Köhler also referenced Mission Refocus, a recent initiative of the Adventist Church to integrate every church office and department around the world to focus on mission, especially where the needs are the greatest.

“Here, we might have a lot to do but in other places, there’s no mission work established,” he emphasized. “We must take care of our home places, but we must also move to assist those places where no mission is yet present.”

He explained that the General Conference has requested every world church region to start putting funds aside to send their own missionaries — pastors, health workers, and educators — to regions outside their borders where mission might be more challenging. “We are asking them to send missionaries paid by their funds to launch the Adventist work in places where there’s not a single church member,” Köhler said.

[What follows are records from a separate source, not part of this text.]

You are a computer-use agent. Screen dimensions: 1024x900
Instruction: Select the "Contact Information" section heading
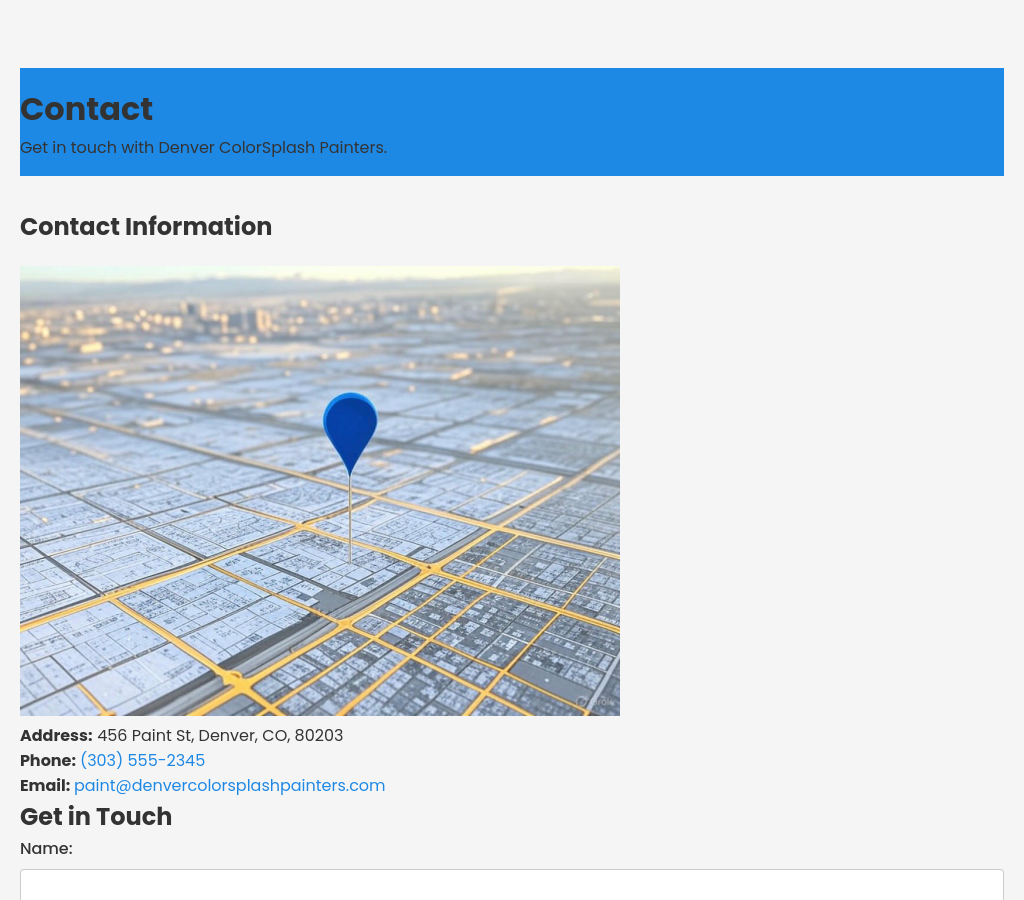tap(146, 227)
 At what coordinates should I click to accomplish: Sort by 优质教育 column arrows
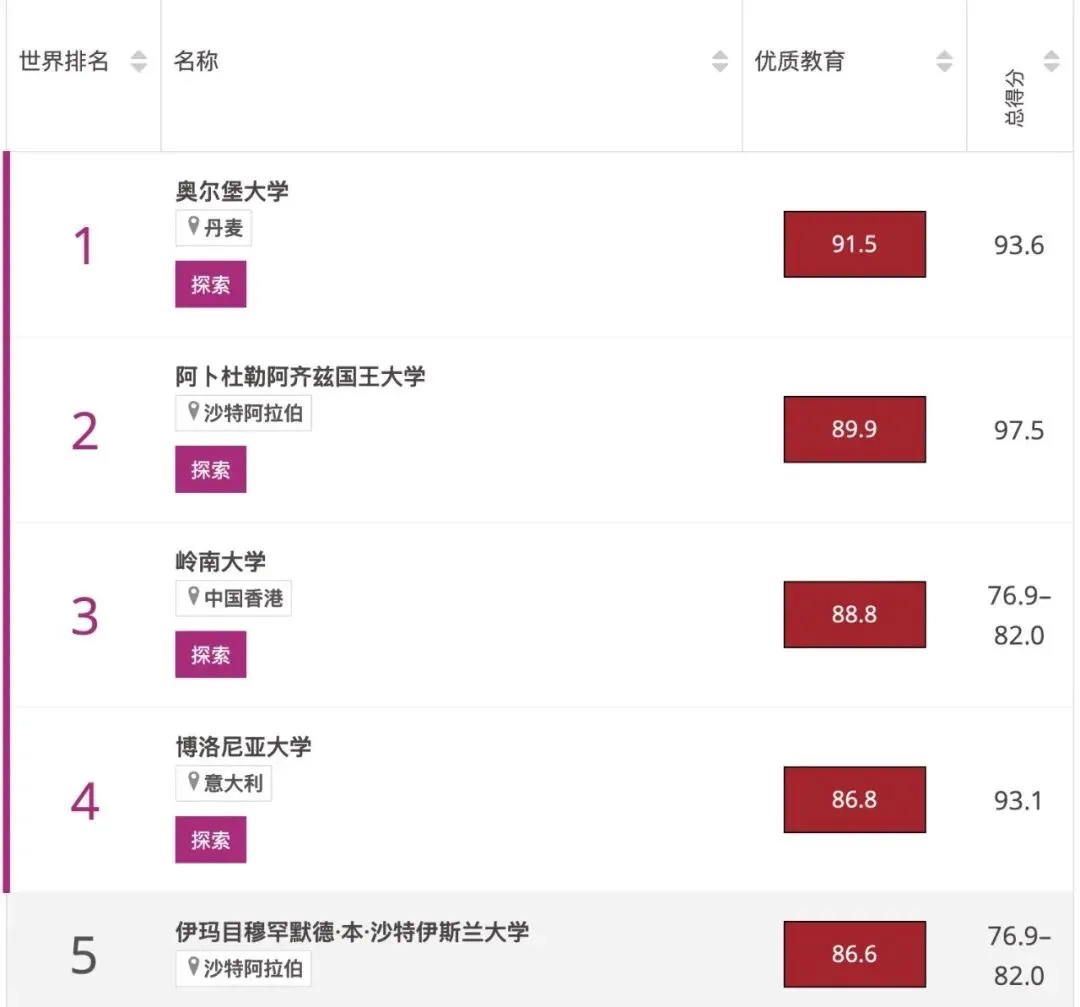point(944,61)
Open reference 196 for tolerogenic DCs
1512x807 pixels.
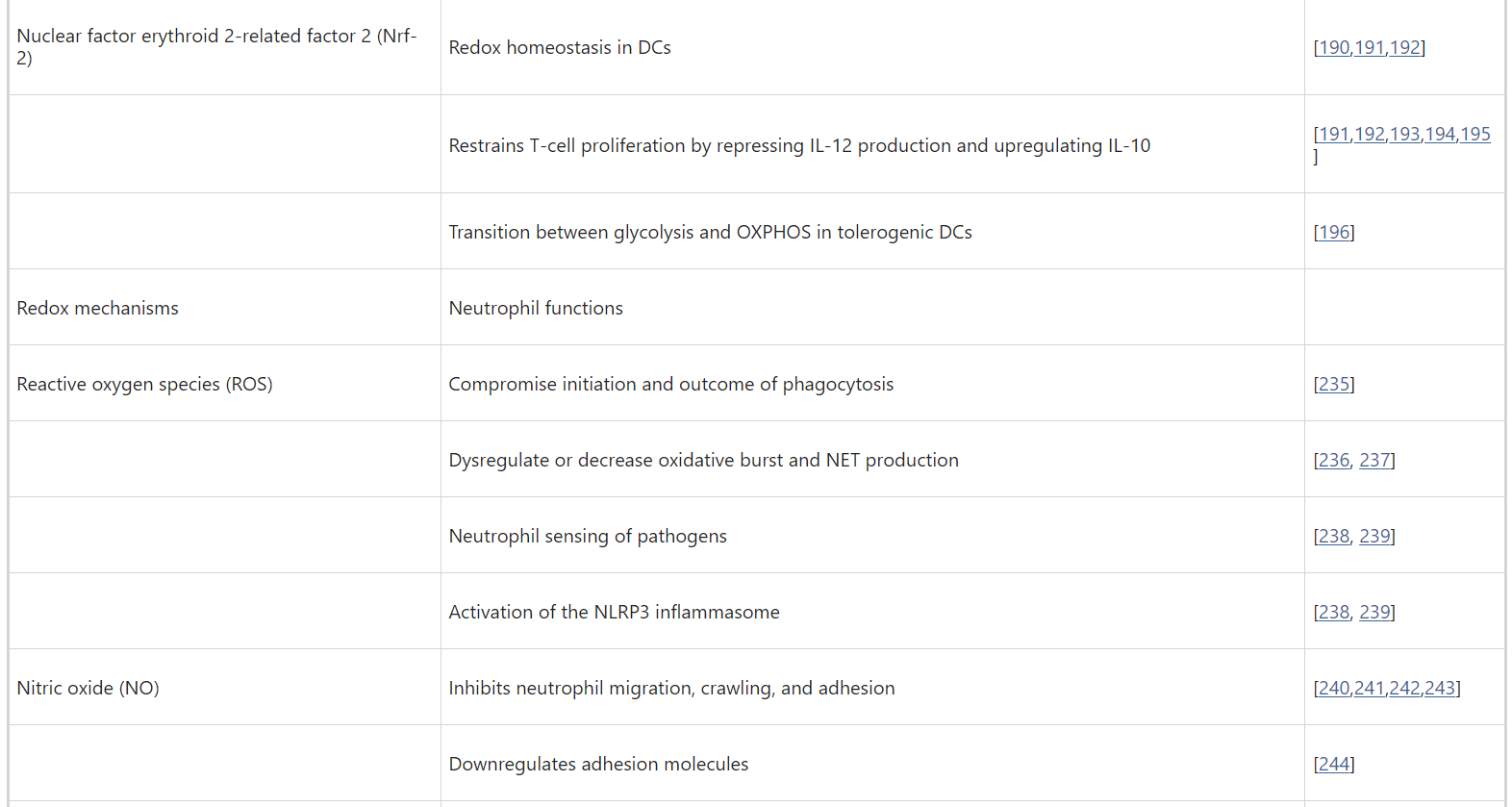1334,233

Helping Others Is a Blessing

Köhler said that this refocus on mission as something that transcends our home territories is based on a conviction. “Jesus will not come back only for those countries with an established Adventist presence,” he said. “Jesus will not come back only for those nations where the Adventist Church is growing leaps and bounds. He will come back for everyone.”

It means, according to Köhler, that we must move to do something for those places where needs are the greatest, because Jesus will return when everyone has had the opportunity to listen to God’s message. “What we most want is to prepare the whole world for Jesus’ second coming.”

At the same time, Köhler said that supporting our local work and the work abroad shouldn’t be opposites but rather complementary.

“I know there’s a lot to do [in Spain],” he said. “But I have learned one thing: When we help the mission field abroad, God sends resources our way so that the work of the church also moves forward in our own territory…. The key is to move forward in faith.”

Köhler then challenged local church leaders and members once more.

“Where are the missionaries from Spain that will travel to establish the Adventist work where there’s nothing yet? Where are they?”